3) What items in a company’s financial statements may be impacted by a rise in interest rates? Take a look at the financial statements featured in Chapter One of Wiley’s Financial Accounting: Tools for Business Decision-Making, Seventh Canadian Edition. Perhaps divide your class into teams and see which team can find the most items impacted by interest in five minutes.
Description: And here comes another online security breach. Thursday Equifax, a credit rating agency, announced that a data breach has affected over 140 million consumers. While most of these live in the United States, a number of British and Canadian consumers may also have had their sensitive data compromised. One thing Equifax has offered is a free year of credit monitoring and identity theft insurance protection. Wired magazine says “take it.”
Date: September 7, 2017
1) What does a credit score mean? Why do businesses use credit scores?
2) Why do you think hackers have targeted Equifax?
3) Have you ever had your online data compromised?
Description: Netflix‘s earnings per share exceeded the analysts’ estimates in its recent report on the first quarter. Conversely, the number of new subscribers was below what analysts had predicted.

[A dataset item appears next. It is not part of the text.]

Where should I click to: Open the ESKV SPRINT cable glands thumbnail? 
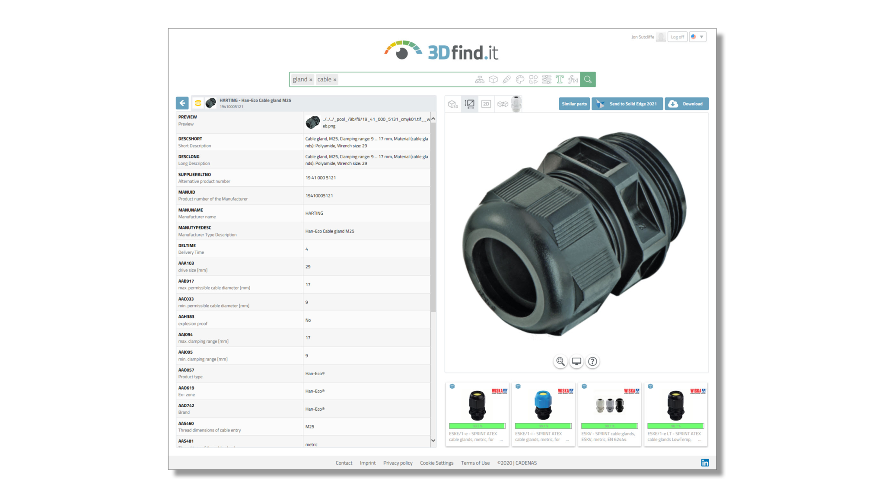pos(609,404)
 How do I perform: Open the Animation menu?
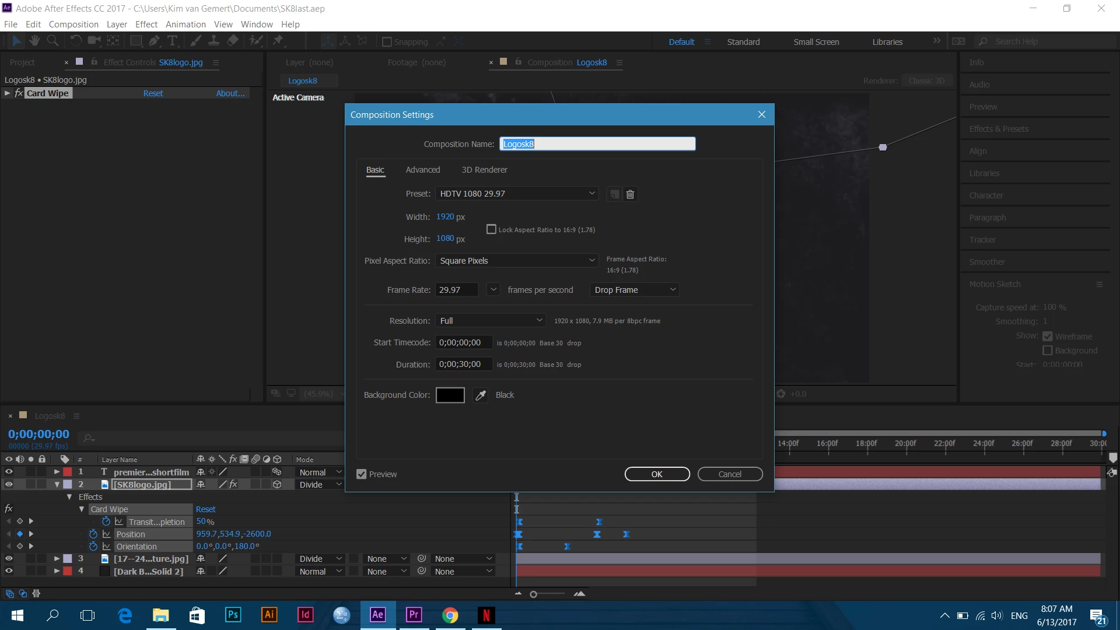point(186,25)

Overall, Netflix seems profitable with net income up to $178 million, an increase of about $150 million. The stock has been doing quite nicely, with the share price up close to 20% in 2017.
Date: April 17, 2017
1) Are you a Netflix subscriber? Why?
2) What can you find out about earnings per share and the price-earnings ratio in Wiley’s Kimmel, Financial Accounting: Tools for Business Decision-Making, Sixth Canadian Edition?
3) Why is the Earnings per Share ratio a tricky one to use in evaluating a company’s ratios?
Description: It’s probably news that Canadian dairy farmers did not want to hear. While visiting Wisconsin, U.S. President Donald Trump promised he would stand up for dairy farmers in that dairy state, criticizing current trade rules as unfair. Meanwhile, the dairy sector in Australia, New Zealand and Mexico welcomed the thought of attacking the Canadian dairy industry through the World Trade Organization.
Date: April 19, 2017
1) The article speaks about a deal that prices the ingredients for cheese-making below cost. Why would industry price ingredients below cost? Doesn’t that seem like a way to go out of business?
2) If you were providing financial advice to a Canadian dairy farmer, what might be some strategies you would recommend to help compete with the farmers from other nations?
3) Do you think that the threats from the U.S. and other nations will end up in big changes for Canadian dairy farmers?
Description: You’ve probably seen that viral video of the passenger being dragged off of the United Airlines flight. United has been taking more than a few shots in social media on this one, and perhaps the impact will be felt on its bottom line. And in the past week or so, we have seen discussion in Canada about Air Canada having disappointed passengers through the so-called bumping practice, including the bumping of a PEI family on a long-planned trip to Costa Rica. Federal Transport Minister Marc Garneau has said changes are coming to better protect Canadian air travelers.
Date: April 17, 2017
1) Have you ever found yourself the victim of overbooking on an airline flight? What happened?
2) Do you think the practice of bumping is ethical? Why or why not?
3) Do you think the recent overbooking stories will have a financial impact on the airlines involved?
Description: In the battle of the two giants, ride service Lyft raised $600 million to help it continue the market share struggle against the bigger Uber. Both of these taxi-supplanters are continuing to grow. Uber, however, is facing a few incidents of bad publicity, including the release of a video showing an executive in an unfavourable light.
Date: April 11, 2017
1) Have you or any of your classmates used both Lyft and Uber? How do they compare?
2) Which of these two companies do you think will emerge as the dominant one in the industry?
3) The article mentions that pension funds and sovereign wealth funds are now looking to private companies such as Lyft rather than public companies. Why do you think they are making these investments?